Par conclusions déposées le 12 mai 2015, M. Léon X... demande à la cour de :

- constater que l'appelante ne rapporte pas la preuve que l'exécution de son obligation dépend d'un tiers,
- constater qu'à la date du jugement entrepris, elle n'avait pas mis en oeuvre les travaux prévus au protocole de mauvaise foi, et qu'elle a fait réaliser elle même après un appel d'offre du 28 décembre 2014, pour une durée d'exécution prévue de deux mois,
- constater qu'elle a de fait réalisé les travaux pendant la durée du recours qu'elle a formé,
- dire n'y avoir lieu à prononcer une astreinte, mais sur appel incident, condamner la commune à lui payer une somme de 180 000 euros à titre de dommages-intérêts, pour résistance abusive,
- la condamner à lui payer la somme de 5 000 euros en application de l'article 700 du code de procédure civile, et à supporter les dépens, y compris le coût du constat d'huissier dressé le 22 avril 2015 par Me B....
Il rappelle qu'avant de signer le protocole transactionnel la commune avait pesé les termes de son engagement, provoqué une comparution personnelle des parties, et réuni le conseil municipal pour qu'il autorise le maire à engager la dépense nécessaire.

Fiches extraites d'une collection
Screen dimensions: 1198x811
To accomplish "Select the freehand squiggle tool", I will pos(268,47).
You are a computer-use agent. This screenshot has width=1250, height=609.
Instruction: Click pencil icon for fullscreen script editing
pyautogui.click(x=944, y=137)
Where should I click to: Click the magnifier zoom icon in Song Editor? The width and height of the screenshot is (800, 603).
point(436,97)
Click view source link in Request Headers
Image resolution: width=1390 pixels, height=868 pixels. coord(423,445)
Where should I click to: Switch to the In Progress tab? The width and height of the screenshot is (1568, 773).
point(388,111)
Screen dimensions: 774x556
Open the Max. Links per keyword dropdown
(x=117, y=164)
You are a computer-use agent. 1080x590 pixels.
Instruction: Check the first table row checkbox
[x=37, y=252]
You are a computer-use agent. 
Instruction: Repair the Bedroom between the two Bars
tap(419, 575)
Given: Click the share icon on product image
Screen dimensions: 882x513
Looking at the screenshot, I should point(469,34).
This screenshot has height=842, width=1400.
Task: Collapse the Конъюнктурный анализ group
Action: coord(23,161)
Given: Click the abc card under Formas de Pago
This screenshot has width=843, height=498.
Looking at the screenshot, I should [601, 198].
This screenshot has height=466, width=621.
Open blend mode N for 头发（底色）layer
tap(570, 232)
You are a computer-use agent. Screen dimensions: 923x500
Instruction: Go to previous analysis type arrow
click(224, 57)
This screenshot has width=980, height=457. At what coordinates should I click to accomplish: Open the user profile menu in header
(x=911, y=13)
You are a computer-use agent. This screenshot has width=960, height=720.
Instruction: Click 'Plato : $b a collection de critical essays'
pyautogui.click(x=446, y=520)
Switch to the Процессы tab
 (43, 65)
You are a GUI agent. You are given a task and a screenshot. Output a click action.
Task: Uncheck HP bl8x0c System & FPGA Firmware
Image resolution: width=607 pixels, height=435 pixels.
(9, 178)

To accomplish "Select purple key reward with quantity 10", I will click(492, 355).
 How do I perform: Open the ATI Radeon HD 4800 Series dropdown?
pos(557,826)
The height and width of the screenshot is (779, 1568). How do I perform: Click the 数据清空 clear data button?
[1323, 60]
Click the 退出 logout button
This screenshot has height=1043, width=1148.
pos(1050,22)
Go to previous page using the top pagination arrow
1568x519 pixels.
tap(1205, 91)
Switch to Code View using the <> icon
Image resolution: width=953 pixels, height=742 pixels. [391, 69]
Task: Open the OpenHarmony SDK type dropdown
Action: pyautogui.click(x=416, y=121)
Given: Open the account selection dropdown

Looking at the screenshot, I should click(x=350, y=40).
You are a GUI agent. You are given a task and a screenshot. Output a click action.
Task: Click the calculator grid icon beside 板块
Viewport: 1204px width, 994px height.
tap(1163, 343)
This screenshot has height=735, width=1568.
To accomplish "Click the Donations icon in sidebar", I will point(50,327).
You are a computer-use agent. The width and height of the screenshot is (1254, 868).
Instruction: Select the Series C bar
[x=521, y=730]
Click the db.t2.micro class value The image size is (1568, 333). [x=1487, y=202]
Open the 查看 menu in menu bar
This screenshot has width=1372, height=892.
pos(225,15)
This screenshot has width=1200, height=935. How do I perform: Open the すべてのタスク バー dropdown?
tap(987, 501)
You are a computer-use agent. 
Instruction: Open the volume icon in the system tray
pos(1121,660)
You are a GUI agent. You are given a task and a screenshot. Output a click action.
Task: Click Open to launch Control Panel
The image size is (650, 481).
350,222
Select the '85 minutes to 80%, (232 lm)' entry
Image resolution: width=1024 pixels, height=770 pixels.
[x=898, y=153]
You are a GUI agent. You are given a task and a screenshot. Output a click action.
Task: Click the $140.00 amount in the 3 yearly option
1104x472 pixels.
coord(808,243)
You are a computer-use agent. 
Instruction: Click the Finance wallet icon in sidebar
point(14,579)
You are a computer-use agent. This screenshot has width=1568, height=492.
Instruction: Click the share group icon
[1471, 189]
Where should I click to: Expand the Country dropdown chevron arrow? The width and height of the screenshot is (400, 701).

# TRAVAIL À EFFECTUER
**1.** Recopiez à l'identique les lignes de la liste situées entre celle qui contient « Switch to Code View using the <> icon » et celle qui contient « pos(1121,660) », ces deux lignes comprises.
**2.** Rédigez la suite de l'extrait judiciaire sur les conclusions de M. Léon X..., à partir de sa dernière phrase.
L'extrait judiciaire et la liste proviennent de sources distinctes.

# RÉPONSES
**1.**
Switch to Code View using the <> icon
Image resolution: width=953 pixels, height=742 pixels. [391, 69]
Task: Open the OpenHarmony SDK type dropdown
Action: pyautogui.click(x=416, y=121)
Given: Open the account selection dropdown

Looking at the screenshot, I should click(x=350, y=40).
You are a GUI agent. You are given a task and a screenshot. Output a click action.
Task: Click the calculator grid icon beside 板块
Viewport: 1204px width, 994px height.
tap(1163, 343)
This screenshot has height=735, width=1568.
To accomplish "Click the Donations icon in sidebar", I will point(50,327).
You are a computer-use agent. The width and height of the screenshot is (1254, 868).
Instruction: Select the Series C bar
[x=521, y=730]
Click the db.t2.micro class value The image size is (1568, 333). [x=1487, y=202]
Open the 查看 menu in menu bar
This screenshot has width=1372, height=892.
pos(225,15)
This screenshot has width=1200, height=935. How do I perform: Open the すべてのタスク バー dropdown?
tap(987, 501)
You are a computer-use agent. 
Instruction: Open the volume icon in the system tray
pos(1121,660)

**2.**
Il souligne qu'il n'a lui même montré aucune précipitation excessive à réclamer l'exécution des obligations de la commune, puisque sa première mise en demeure a été adressée à celle-ci le 27 février 1012, soit plus d'un an après la date butoir retenue dans le protocole.
Il doute de la réalité des travaux prétendument programmés par le Conseil général, puisque celui-ci n'a jamais répondu à ses interrogations, et que la partie adverse ne produit qu'en 2015 un courrier du conseil général, manuscritement daté du 22 mai 2013, qui indique simplement qu'il est d'accord pour un projet commun, dont le dossier de consultation des entreprises devra être prêt pour " l'année prochaine ".
La commune n'a selon M. X..., jamais démontré qu'elle était dans l'impossibilité de réaliser les travaux dans le délai qu'elle s'était elle-même imposé, mais qu'au contraire elle a souhaité profiter de la situation de M. X... pour faire réaliser des travaux de plus grande ampleur.
M. X... souligne que l'appel d'offres opportunément lancé par la commune pendant l'instance en appel, pour " la réalisation du renforcement et de la sécurisation de l'alimentation en eau potable entre les carrefours d'Ota, et de Porto " n'a d'autre but que de tenter de croire à des travaux de grande ampleur, pour justifier son attentisme.
Il précise que le 22 avril 2015, malgré l'annonce par la commune de l'intervention d'une entreprise pour le 6 avril 2015, les travaux n'étaient toujours pas réalisés, même si le réseau avait été désactivé.

La clôture de la procédure a été prononcée le 20 mai 2015, et l'affaire fixée pour être plaidée au 09 novembre 2015.

MOTIFS

Il convient de constater que M. X... renonce à sa demande de fixation d'une astreinte, pour ne réclamer plus que des dommages-intérêts pour résistance abusive.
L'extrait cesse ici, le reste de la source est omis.